In this video, a truck driver says, “Today, Wednesday, August 9, 2023, makes it ten days that we’ve been waiting at customs at the Nassib border post. More than 1,250 vehicles are currently stopped at the border. Some trucks are carrying non-food products while others have refrigerated compartments full of vegetables and fruits.”
Our team spoke to someone working on the Syrian side of the Nassib border post, who told us that at least 300 trucks were currently at a standstill in the border post’s parking lot as of August 15.
“We don’t know the reason, but Jordan won’t let them enter. All of the trucks transporting products, including food, are still trapped here,” he added.
Jordan is an important transit zone for trucks going from Syria to the Gulf states, especially Saudi Arabia, which most cargo trucks enter from the Al-Haditha border post.
Our team contacted customs officials in both Jordan and Saudi Arabia, who said that there was no blockade on the trucks – it was a customs issue that had led to the delays. They didn’t explain the nature of the customs issue.
A measure meant to curb Captagon trafficking?
On August 15, our team spoke to a man who owned a number of trucks transporting goods from Syria to the Gulf states. Mazen (not his real name) posted a video showing all the trucks blocked at the Nassib border post.
It’s an unprecedented situation. The checks carried out by the Jordanian authorities are causing serious delays for trucks from both Syria and abroad that want to go to the Gulf.
Many of these trucks end up stuck under the sun for hours, despite the fact that some of them are carrying perishable cargo.
The measure is aimed at facilitating the export of Jordanian products to the Gulf states. None of the truck drivers dare to talk about it because they are afraid that the Jordanian authorities might ban them from even entering the territory.
However, personally, I think that they’ve applied this measure to try and restrict the trafficking of Captagon, because Syrian traffickers hide it in anything you can imagine in order to get it across the border, in tomatoes or other vegetables and in lots of other products. You can see proof in the photos published by customs officials in neighbouring countries.

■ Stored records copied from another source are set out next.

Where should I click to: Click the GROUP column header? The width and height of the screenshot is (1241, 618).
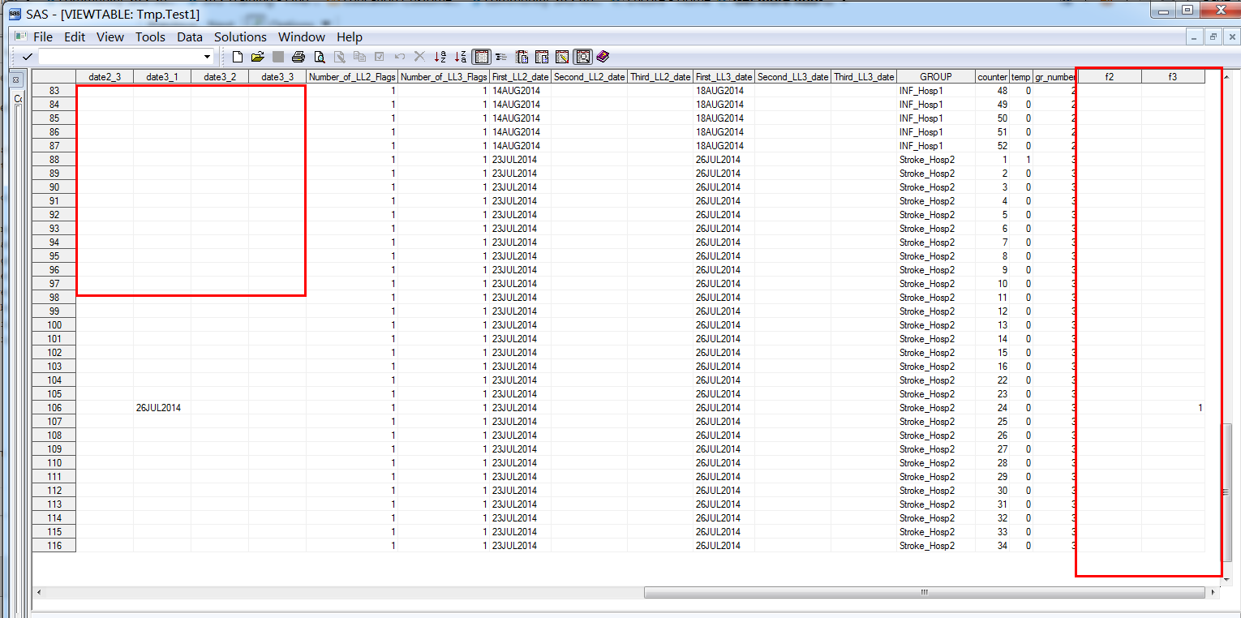coord(935,77)
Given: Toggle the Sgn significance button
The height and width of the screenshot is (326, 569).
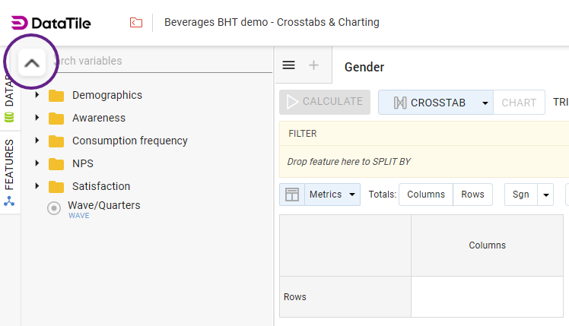Looking at the screenshot, I should (521, 195).
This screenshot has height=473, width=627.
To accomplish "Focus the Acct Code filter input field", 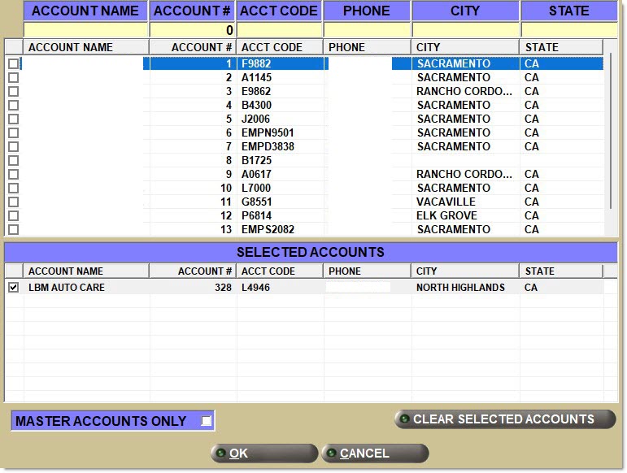I will 279,30.
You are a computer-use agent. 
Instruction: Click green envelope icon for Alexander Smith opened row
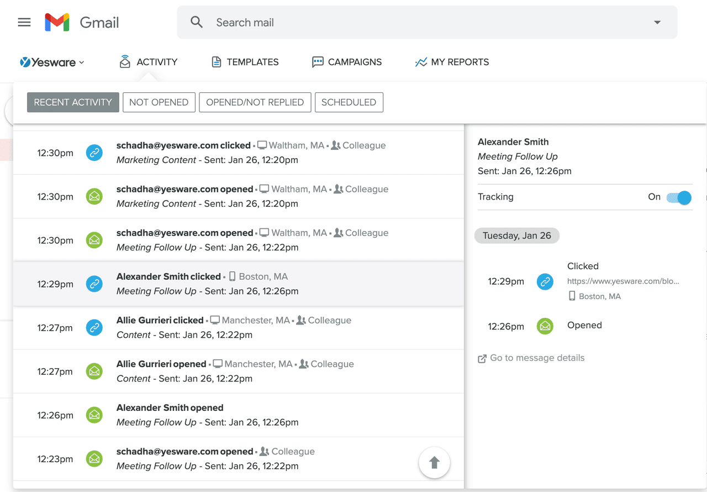point(94,415)
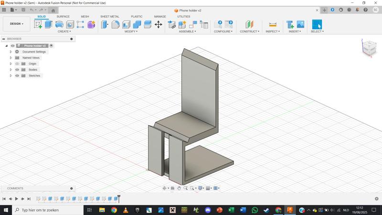The image size is (382, 215).
Task: Show the Origin folder via eye icon
Action: click(x=17, y=64)
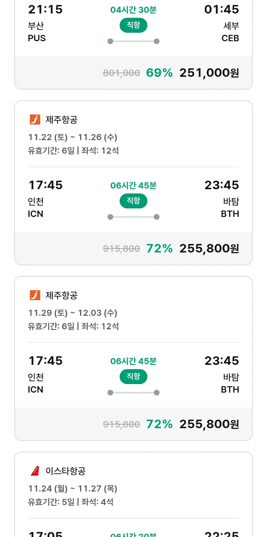Click the Eastar Jet red logo icon

35,471
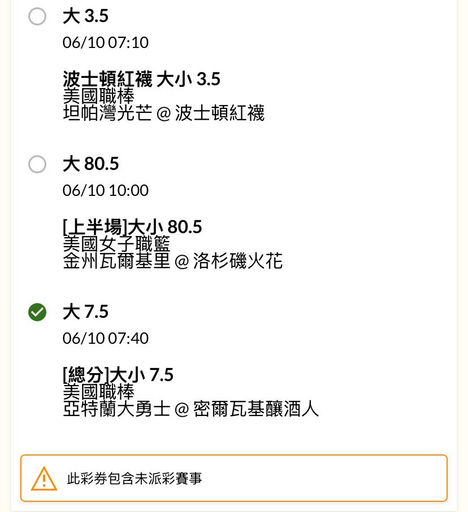Click 美國職棒 under the 波士頓紅襪 bet
The image size is (468, 512).
(x=98, y=95)
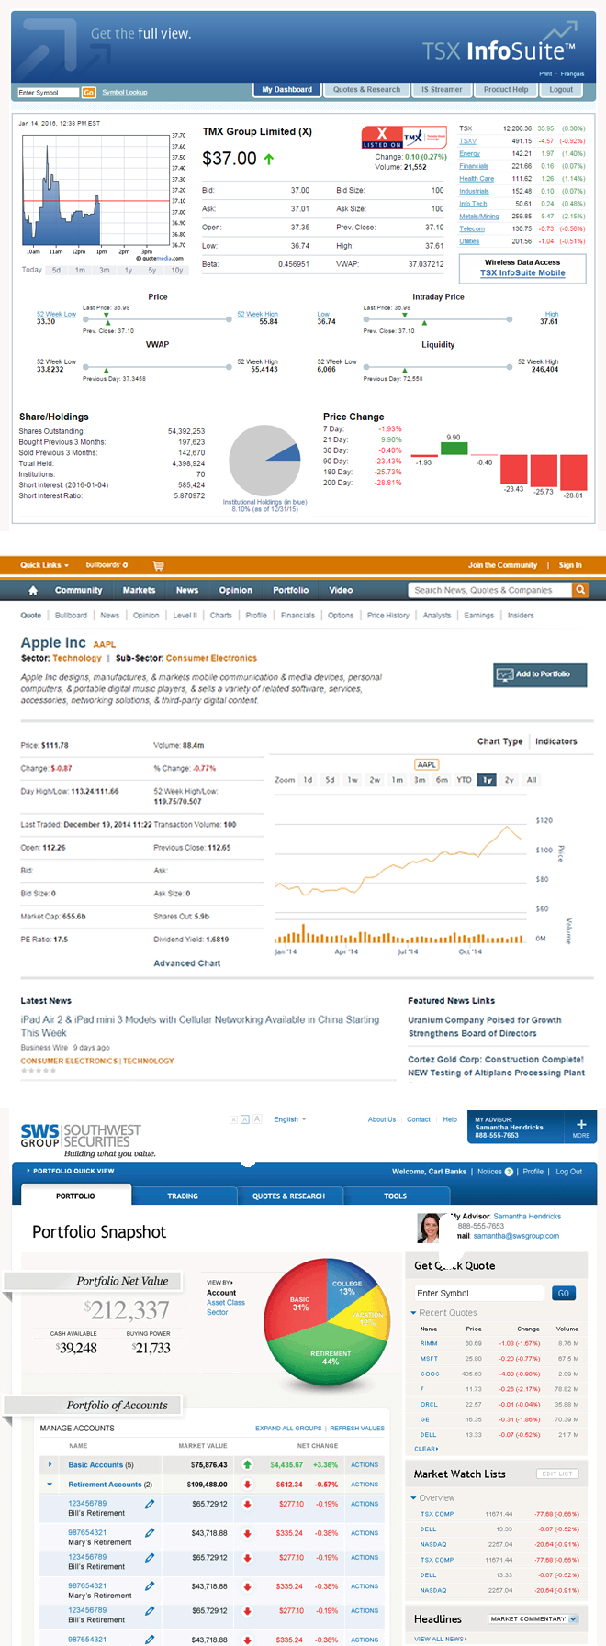Expand the Basic Accounts group
Image resolution: width=606 pixels, height=1646 pixels.
pos(50,1465)
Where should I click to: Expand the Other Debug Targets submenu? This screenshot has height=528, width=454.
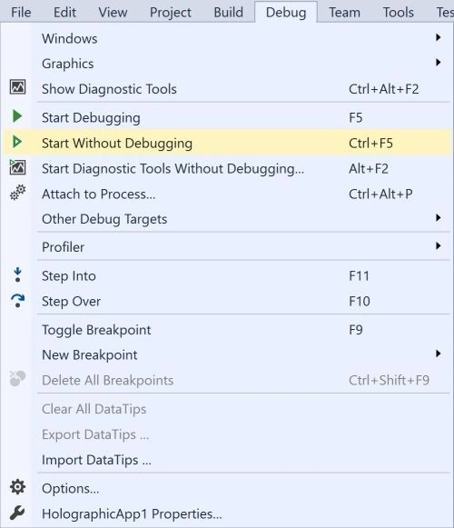pos(438,218)

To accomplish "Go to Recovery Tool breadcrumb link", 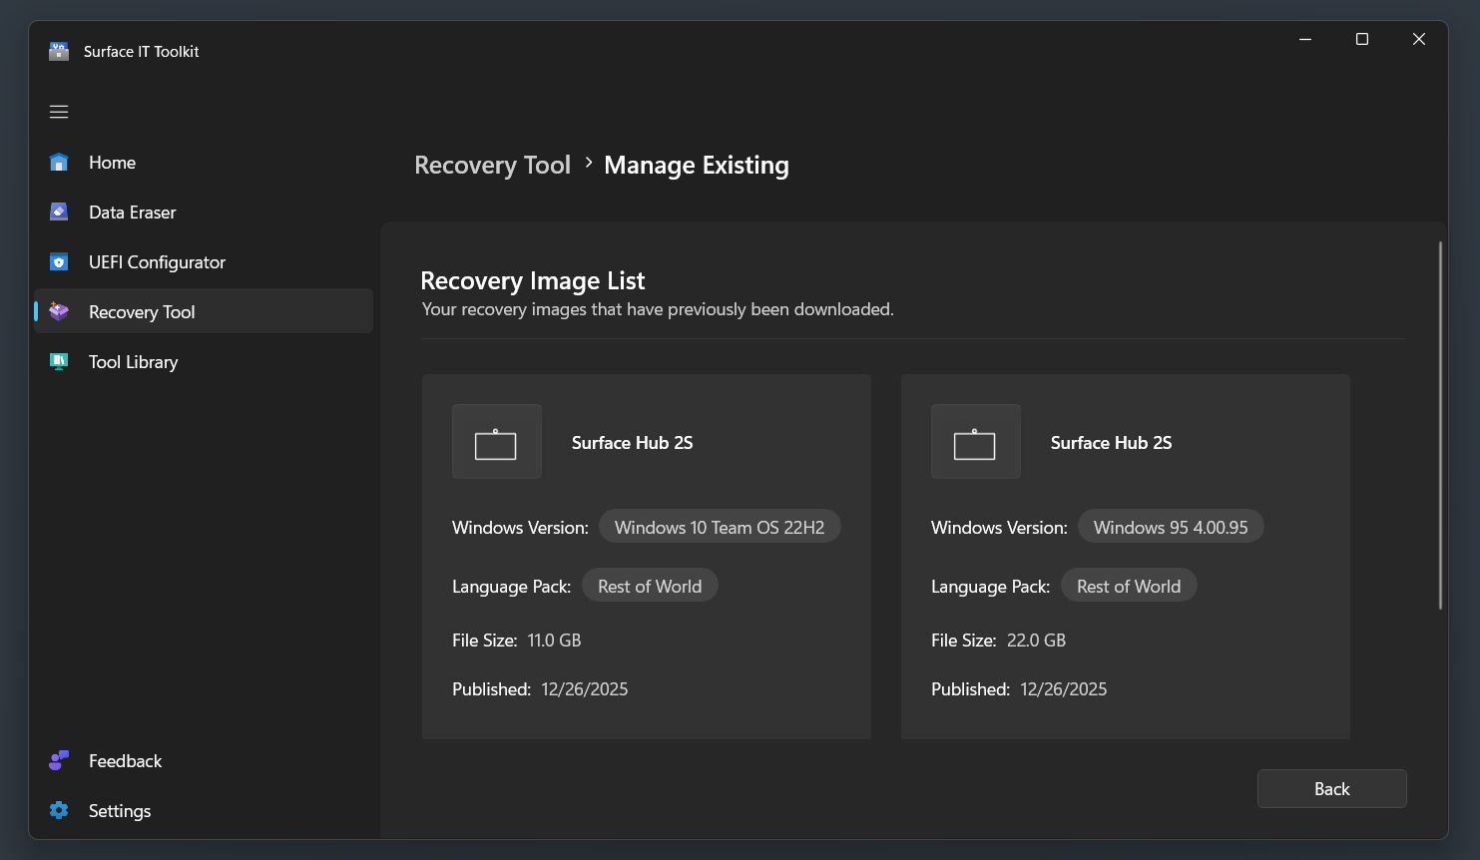I will [x=492, y=165].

This situation seems to have resulted in the Saudi Ministry of Transport deciding to adopt new restrictions on cargo vehicles entering the kingdom. These restrictions went into effect on August 1, 2023.
Under the new law, the ministry has banned the circulation of vehicles older than 20 years old.
The Saudi Zakat, Tax and Customs Authority (ZATCA) told us that the new regulations about vehicles’ age applied to all foreign vehicles, not just those from Syria.
In one day alone – August 13, 2023 – more than two million pills were seized in the port of Jeddah in Saudi Arabia.
In 2022, 1,100 cargo trucks crossed the border with Jordan.
On May 19, Syria was reintegrated into the Arab League after being excluded for roughly a decade because of its war. In exchange, Syrian President Bashar al-Assad had to promise to engage in the fight against Captagon, especially along Syria’s borders with Jordan and Iraq.
Syrian drug baron Merhi al-Ramthan, who had close ties to the Assad regime, was killed along with his family in an air strike carried out by Jordan in early May of this year.